En aquel disco había una canción que se llamaba Una pistola de verdad. En una entrevista que les escuché en una radio local, contaba uno de los integrantes del grupo que en un comercio había escuchado a un niño pidiéndole a su padre «una pistola de verdad» y no la de juguete que ya tenía. A partir de ahí, dejaron volar su imaginación y conformaron una historia sobre un asesino sanguinario: «Ahora tiene una pistola de verdad, tiene una pistola y la quiere utilizar (...) tiene una pistola y los cojones de matar».
Hace unas semanas, terminé de teletrabajar en pijama y me quedé tomando un café mirando por la ventana.

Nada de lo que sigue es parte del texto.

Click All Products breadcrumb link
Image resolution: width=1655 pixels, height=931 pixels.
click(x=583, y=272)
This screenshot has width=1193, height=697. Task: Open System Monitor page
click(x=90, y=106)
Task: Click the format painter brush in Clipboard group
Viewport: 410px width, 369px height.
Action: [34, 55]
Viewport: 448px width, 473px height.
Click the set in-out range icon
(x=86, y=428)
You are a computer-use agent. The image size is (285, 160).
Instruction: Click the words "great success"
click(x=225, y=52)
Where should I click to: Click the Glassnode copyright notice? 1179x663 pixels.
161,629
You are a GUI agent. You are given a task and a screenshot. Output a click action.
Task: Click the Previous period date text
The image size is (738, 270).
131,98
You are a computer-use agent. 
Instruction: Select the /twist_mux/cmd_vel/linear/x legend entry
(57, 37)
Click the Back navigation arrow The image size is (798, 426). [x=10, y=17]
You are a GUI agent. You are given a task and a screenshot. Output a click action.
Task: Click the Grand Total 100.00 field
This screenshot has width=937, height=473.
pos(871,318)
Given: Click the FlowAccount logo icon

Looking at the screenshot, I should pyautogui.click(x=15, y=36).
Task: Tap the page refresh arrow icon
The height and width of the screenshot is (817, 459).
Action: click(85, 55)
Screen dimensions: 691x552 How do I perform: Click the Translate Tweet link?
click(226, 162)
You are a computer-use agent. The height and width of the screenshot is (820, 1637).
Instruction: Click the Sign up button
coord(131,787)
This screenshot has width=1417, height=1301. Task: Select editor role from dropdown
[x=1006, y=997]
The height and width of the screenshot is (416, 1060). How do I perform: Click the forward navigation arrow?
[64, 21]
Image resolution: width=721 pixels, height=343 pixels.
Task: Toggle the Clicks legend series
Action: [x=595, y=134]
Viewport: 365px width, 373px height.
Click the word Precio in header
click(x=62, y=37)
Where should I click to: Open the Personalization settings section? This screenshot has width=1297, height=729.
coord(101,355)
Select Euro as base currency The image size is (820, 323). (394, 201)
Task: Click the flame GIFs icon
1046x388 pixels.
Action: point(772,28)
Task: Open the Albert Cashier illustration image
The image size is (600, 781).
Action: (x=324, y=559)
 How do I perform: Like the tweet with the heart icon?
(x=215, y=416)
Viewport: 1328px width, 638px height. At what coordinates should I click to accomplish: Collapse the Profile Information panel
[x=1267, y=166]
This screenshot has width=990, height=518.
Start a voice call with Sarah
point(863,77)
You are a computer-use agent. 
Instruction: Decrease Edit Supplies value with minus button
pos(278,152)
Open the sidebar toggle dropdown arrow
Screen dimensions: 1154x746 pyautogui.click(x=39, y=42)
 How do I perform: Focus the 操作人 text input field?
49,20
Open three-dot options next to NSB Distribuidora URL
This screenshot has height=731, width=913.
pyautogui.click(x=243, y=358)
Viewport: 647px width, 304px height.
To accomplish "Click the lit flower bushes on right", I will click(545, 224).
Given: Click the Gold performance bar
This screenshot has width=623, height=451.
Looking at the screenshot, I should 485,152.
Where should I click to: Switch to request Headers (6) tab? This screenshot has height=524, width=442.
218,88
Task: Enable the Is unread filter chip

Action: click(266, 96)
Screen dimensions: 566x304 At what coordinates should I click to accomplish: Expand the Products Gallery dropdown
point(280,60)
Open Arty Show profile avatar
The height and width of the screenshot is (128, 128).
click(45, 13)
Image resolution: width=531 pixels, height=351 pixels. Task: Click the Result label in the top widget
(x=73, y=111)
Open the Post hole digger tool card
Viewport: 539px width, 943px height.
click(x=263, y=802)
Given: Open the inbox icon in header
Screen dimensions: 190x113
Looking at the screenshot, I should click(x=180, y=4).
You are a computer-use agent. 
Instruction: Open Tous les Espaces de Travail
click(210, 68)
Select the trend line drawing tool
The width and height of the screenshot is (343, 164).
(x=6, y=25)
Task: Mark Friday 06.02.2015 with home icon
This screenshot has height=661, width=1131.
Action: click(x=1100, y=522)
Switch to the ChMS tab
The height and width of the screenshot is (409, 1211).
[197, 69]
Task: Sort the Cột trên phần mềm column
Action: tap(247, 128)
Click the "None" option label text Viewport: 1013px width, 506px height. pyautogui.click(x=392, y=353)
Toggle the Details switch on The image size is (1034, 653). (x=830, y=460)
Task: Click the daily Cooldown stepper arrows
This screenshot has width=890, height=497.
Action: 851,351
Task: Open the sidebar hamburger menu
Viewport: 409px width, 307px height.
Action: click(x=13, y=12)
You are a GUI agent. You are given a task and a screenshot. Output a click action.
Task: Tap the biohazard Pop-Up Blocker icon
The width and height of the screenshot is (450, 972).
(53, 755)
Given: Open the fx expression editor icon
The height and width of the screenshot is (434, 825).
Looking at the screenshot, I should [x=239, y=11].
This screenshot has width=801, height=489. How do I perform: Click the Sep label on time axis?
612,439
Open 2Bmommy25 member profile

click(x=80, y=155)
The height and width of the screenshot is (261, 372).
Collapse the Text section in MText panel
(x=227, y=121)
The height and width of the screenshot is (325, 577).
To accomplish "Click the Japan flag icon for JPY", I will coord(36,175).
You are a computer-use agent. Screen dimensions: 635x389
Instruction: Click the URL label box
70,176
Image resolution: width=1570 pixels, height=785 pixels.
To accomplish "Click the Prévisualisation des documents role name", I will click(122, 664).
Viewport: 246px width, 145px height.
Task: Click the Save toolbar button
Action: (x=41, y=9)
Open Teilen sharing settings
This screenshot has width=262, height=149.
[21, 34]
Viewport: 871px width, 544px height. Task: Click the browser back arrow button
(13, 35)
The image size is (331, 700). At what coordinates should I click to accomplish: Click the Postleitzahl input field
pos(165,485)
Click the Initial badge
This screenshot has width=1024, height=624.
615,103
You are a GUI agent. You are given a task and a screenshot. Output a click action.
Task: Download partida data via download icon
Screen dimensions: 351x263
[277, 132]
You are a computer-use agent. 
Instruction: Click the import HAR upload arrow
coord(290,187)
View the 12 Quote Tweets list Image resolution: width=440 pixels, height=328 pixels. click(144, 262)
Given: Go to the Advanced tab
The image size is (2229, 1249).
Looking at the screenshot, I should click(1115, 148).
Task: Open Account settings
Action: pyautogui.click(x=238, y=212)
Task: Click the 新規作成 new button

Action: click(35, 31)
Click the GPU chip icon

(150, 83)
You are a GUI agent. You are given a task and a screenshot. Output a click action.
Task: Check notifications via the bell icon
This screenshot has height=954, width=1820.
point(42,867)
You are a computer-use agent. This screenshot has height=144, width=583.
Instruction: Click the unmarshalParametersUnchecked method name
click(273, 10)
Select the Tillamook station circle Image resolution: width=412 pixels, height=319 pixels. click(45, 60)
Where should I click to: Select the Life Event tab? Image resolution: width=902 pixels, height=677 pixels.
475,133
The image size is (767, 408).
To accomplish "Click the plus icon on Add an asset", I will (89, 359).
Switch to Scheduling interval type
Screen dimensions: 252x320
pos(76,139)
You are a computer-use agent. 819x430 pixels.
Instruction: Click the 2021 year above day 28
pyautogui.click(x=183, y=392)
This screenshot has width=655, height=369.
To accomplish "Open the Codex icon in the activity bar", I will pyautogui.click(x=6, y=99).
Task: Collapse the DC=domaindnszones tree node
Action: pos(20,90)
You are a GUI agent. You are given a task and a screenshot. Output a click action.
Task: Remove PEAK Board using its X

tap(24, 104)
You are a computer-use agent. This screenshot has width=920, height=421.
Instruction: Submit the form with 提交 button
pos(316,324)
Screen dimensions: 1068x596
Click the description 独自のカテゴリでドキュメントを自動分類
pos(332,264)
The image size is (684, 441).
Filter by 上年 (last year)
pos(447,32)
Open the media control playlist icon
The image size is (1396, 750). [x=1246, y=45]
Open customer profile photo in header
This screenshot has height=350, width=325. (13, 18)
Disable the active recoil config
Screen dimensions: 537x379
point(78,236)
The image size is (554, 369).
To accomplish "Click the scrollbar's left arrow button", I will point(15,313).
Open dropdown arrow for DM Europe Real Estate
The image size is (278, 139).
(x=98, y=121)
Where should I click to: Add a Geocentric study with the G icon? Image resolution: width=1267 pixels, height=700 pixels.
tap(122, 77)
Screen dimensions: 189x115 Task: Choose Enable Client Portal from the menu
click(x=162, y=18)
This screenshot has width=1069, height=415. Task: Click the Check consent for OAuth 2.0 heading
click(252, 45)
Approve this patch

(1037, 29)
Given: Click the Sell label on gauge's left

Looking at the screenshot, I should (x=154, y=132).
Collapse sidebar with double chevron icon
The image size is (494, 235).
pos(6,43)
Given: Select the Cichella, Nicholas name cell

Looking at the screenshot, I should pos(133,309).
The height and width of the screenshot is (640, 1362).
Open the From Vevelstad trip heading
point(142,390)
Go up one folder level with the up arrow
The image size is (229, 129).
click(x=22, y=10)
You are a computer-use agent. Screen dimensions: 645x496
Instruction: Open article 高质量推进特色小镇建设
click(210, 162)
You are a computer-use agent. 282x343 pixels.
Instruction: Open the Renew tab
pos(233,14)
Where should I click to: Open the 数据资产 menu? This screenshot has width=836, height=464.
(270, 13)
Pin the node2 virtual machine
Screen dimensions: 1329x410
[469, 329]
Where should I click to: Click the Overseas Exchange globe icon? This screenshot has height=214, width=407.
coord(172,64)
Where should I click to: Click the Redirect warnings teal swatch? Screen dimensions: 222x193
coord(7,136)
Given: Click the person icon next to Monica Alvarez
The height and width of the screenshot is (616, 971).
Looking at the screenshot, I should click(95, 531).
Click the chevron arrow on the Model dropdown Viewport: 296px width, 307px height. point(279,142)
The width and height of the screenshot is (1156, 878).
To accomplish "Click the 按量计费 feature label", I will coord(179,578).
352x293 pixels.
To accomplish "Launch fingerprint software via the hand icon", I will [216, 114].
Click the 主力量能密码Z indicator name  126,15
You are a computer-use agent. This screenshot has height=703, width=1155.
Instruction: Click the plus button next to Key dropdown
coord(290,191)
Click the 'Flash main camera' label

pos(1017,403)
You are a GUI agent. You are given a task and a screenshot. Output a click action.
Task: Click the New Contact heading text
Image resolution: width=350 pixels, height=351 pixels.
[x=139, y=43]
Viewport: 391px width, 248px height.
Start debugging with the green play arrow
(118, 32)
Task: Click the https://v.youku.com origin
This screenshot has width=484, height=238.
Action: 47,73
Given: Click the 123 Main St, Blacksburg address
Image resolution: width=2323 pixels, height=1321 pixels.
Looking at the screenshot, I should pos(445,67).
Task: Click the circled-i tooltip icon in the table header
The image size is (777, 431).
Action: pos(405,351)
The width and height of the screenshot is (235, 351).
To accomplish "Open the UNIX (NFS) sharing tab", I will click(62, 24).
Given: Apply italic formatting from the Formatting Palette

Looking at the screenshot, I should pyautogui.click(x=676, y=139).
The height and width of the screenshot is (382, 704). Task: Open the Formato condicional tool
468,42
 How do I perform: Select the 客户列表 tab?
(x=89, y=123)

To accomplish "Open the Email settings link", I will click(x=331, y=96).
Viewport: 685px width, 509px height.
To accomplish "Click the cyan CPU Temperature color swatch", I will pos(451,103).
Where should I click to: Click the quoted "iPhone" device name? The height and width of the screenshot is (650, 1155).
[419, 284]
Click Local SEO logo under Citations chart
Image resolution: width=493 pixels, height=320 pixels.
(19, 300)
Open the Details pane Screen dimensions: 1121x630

En la terraza de los vecinos de enfrente, había unos chavales corriendo y los observé. Uno de ellos tenía un rifle de juguete e interpretaba el papel de asesino. El resto de niños, que no debían de tener más de 11-12 años, pedían clemencia antes de acabar muertos por el impacto de las balas imaginarias que disparaba el propietario del arma de plástico. Corrí a por la cámara para captar el instante. La masacre ficticia terminó cuando llamaron a merendar a los chiquillos.
Me resultó un juego ajeno (nunca mis padres me regalaron pistolas de mentira cuando era niño y eran bastante críticos con este tipo de juguetes y cualquier videojuego violento) y, de algún modo, también me incomodó verlo. Veo que pasan los años, los tiempos van evolucionando, y aún hay niños que piden pistolas y padres que se las compran. No tengo certezas de que sea un estímulo negativo para los menores, pero tampoco tengo dudas de que en el amplio abanico de juguetes existen opciones mejores. Desde luego, la escena era dantesca a la vista de los ojos de este adulto que la relata.